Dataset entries
********

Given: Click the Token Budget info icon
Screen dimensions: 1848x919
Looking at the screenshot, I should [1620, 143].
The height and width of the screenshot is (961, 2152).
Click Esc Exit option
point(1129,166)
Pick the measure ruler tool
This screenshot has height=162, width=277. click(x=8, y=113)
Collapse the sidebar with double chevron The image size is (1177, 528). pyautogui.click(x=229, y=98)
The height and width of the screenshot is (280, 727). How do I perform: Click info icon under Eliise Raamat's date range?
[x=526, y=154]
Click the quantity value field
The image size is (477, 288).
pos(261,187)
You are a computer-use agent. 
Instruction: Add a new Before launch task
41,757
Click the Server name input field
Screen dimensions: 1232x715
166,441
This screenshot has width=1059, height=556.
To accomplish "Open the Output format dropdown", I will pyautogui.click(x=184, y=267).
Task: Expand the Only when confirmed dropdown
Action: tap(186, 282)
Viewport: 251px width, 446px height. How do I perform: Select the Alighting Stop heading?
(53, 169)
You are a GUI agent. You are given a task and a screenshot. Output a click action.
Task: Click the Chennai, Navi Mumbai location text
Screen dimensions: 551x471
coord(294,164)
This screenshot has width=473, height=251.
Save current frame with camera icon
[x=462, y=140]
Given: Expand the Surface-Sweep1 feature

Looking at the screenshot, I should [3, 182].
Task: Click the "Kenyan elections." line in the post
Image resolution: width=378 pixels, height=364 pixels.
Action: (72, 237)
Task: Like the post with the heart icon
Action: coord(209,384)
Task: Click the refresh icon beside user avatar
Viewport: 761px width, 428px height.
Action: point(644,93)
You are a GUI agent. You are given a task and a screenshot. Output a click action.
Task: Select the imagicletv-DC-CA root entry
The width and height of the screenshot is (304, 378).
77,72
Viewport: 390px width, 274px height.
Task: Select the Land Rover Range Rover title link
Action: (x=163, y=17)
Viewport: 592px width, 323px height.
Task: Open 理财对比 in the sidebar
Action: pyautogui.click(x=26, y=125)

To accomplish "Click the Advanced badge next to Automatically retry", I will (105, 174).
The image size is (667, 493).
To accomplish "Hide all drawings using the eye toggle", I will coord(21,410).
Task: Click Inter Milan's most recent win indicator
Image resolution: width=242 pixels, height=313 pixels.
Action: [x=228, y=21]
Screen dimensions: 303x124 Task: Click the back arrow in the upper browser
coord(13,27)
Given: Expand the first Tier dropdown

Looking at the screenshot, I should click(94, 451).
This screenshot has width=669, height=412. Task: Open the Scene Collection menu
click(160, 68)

********

_Exercise goal_:
Exact copies of the lines from the start of the data up to the line holding "Task: Click the Chennai, Navi", both included, are all that is needed.

_Written answer_:
Given: Click the Token Budget info icon
Screen dimensions: 1848x919
Looking at the screenshot, I should [1620, 143].
The height and width of the screenshot is (961, 2152).
Click Esc Exit option
point(1129,166)
Pick the measure ruler tool
This screenshot has height=162, width=277. click(x=8, y=113)
Collapse the sidebar with double chevron The image size is (1177, 528). pyautogui.click(x=229, y=98)
The height and width of the screenshot is (280, 727). How do I perform: Click info icon under Eliise Raamat's date range?
[x=526, y=154]
Click the quantity value field
The image size is (477, 288).
pos(261,187)
You are a computer-use agent. 
Instruction: Add a new Before launch task
41,757
Click the Server name input field
Screen dimensions: 1232x715
166,441
This screenshot has width=1059, height=556.
To accomplish "Open the Output format dropdown", I will pyautogui.click(x=184, y=267).
Task: Expand the Only when confirmed dropdown
Action: tap(186, 282)
Viewport: 251px width, 446px height. How do I perform: Select the Alighting Stop heading?
(53, 169)
You are a GUI agent. You are given a task and a screenshot. Output a click action.
Task: Click the Chennai, Navi Mumbai location text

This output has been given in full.